April 5, 2016

Elasticsearch 5.0.0-alpha1 released

Today we are excited to announce the release of Elasticsearch 5.0.0-alpha1 based on Lucene 6-SNAPSHOT. This is the first in a series of pre-5.0.0 releases designed to let you test out your application with the features and changes coming in 5.0.0, and to give us feedback about any problems that you encounter.

IMPORTANT: This is an alpha release and is intended for testing purposes only. Indices created in this version will not be compatible with Elasticsearch 5.0.0 GA. Upgrading 5.0.0-alpha1 to any other version is not supported.

DO NOT DEPLOY IN PRODUCTION

Elasticsearch 5.0.0-alpha1 is jam packed with awesome new features, with more to be added before we release 5.0.0 GA.

Lucene 6

Lucene 6 brings a major new feature (not yet implemented in Elasticsearch) called Dimensional Points: a new tree-based data structure which will be used for numeric, date, and geospatial fields. Compared to the existing field format, this new structure uses half the disk space, is twice as fast to index, and increases search performance by 25%. It will be of particular benefit to the logging and metrics use cases. You can read more in this blog: Multi-dimensional points, coming in Apache Lucene 6.0.

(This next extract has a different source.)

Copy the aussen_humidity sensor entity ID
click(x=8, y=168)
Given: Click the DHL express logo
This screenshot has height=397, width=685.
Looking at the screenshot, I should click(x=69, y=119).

Because we're using a snapshot of Lucene, Java users of Elasticsearch will need to update their POM files temporarily for this release.

Ingest Node

Getting your data into Elasticsearch just got a whole lot easier. Logstash is a powerful tool but many smaller users just need the filters it provides without the extensive routing options. We have taken the most popular Logstash filters such as grok, split, convert, and date, and implemented them directly in Elasticsearch as processors. Multiple processors are combined into a pipeline which can be applied to documents at index time via the index or bulk APIs.

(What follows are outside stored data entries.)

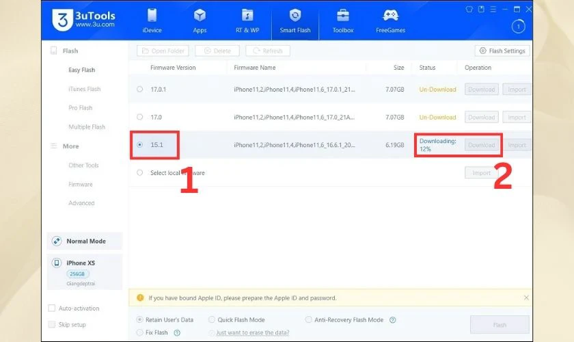574x342 pixels.
Task: Open the FreeGames controller icon
Action: point(391,16)
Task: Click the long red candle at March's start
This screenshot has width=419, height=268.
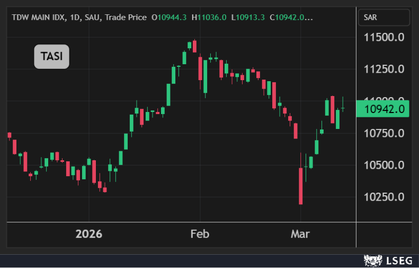Action: point(301,186)
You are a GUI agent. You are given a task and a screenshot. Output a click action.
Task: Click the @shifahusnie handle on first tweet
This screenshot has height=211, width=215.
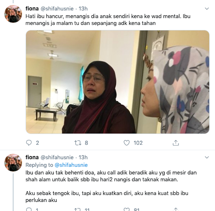(57, 9)
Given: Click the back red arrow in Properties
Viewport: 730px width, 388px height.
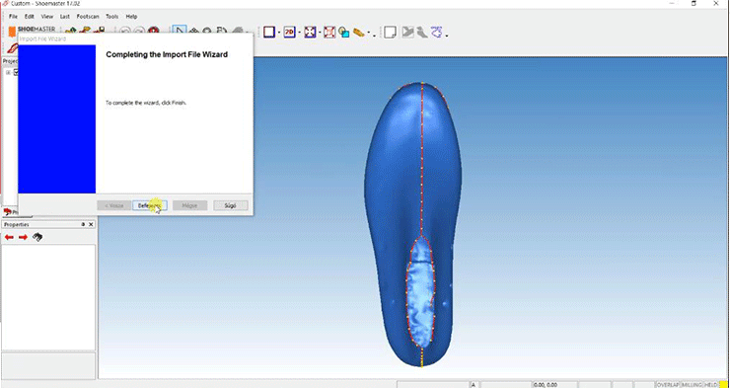Looking at the screenshot, I should [9, 238].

Now, ingesting log messages is as easy as configuring a pipeline with the Ingest API, and setting up Filebeat to forward a log file to Elasticsearch. You can even run dedicated ingest nodes to separate the extraction and enrichment work load from search, aggregations, and indexing.

Painless Scripting

It was a real disappointment when we had to disable dynamic or inline Groovy scripting for security reasons. Convenient scripting suddenly became inflexible and painful. We are thrilled to announce that we have a new scripting language called Painless, which is fast, safe, secure, and enabled by default. Painless was written specifically for Elasticsearch, so we were able to ensure that it was designed from the ground up to be safe. Its syntax is similar to other dynamic scripting languages like Javascript or Groovy:

def first = input.doc.first_name.0;
def last  = input.doc.last_name.0;
return first + " " + last;

Painless offers gradual typing. Scripts, which use dynamic typing, such as the above example, will perform similarly to Groovy. The same script can also be written using strong typing:

String first = (String)((List)((Map)input.get("doc")).get("first_name")).get(0);
String last  = (String)((List)((Map)input.get("doc")).get("last_name")).get(0);
return first + " " + last;

Clearly, this is much harder to read, but the good news is this: it is ten times faster! So you can prototype using dynamic typing, then convert to strong typing to get a performance boost in production.

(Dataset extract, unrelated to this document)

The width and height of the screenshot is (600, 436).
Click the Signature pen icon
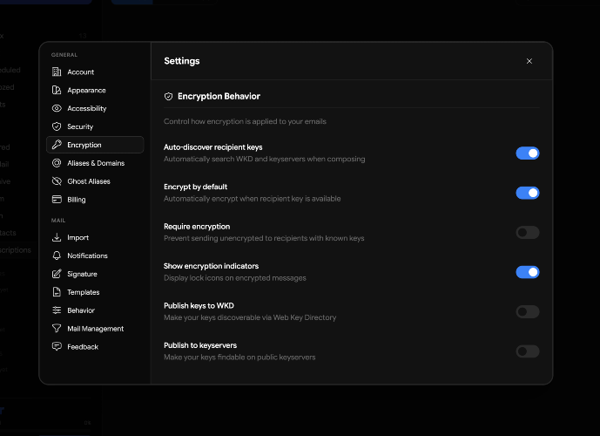(x=57, y=275)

Painless is enabled by default but is still experimental. Please try it out and let us know about anything that doesn’t work as it should, or any features which are missing. You can read more in the Painless documentation.

Instant aggregations

Over a year ago we added a feature called the query cache (now known as the shard request cache) to cache aggregation results so that shards that haven’t changed since the previous search can return their results almost instantly. The problem is that it didn’t work for the most common use case: calculating a date histogram with a timestamp range like from:now-30d to:now or 30 daily indices. The problem is that now changes every millisecond, thus invalidating the cached search.

During the last year we have completely refactored how and where search requests are parsed. Parsing is now stricter so you know immediately when an invalid parameter is used, and this is backed up by an extensive test suite. This refactoring means that we are now able to rewrite queries more flexibly than we were able to do before.

First, now is replaced with the current value for now. Second, each shard can compare the actual values it contains to the to/from range and potentially rewrite the range query to a match_all or a match_none. The end result is that we are now able to cache queries like these so that we only need to recaculate aggregations on shards that have actually changed, greatly improving performance.

This approach is so beneficial that result caching is now enabled by default.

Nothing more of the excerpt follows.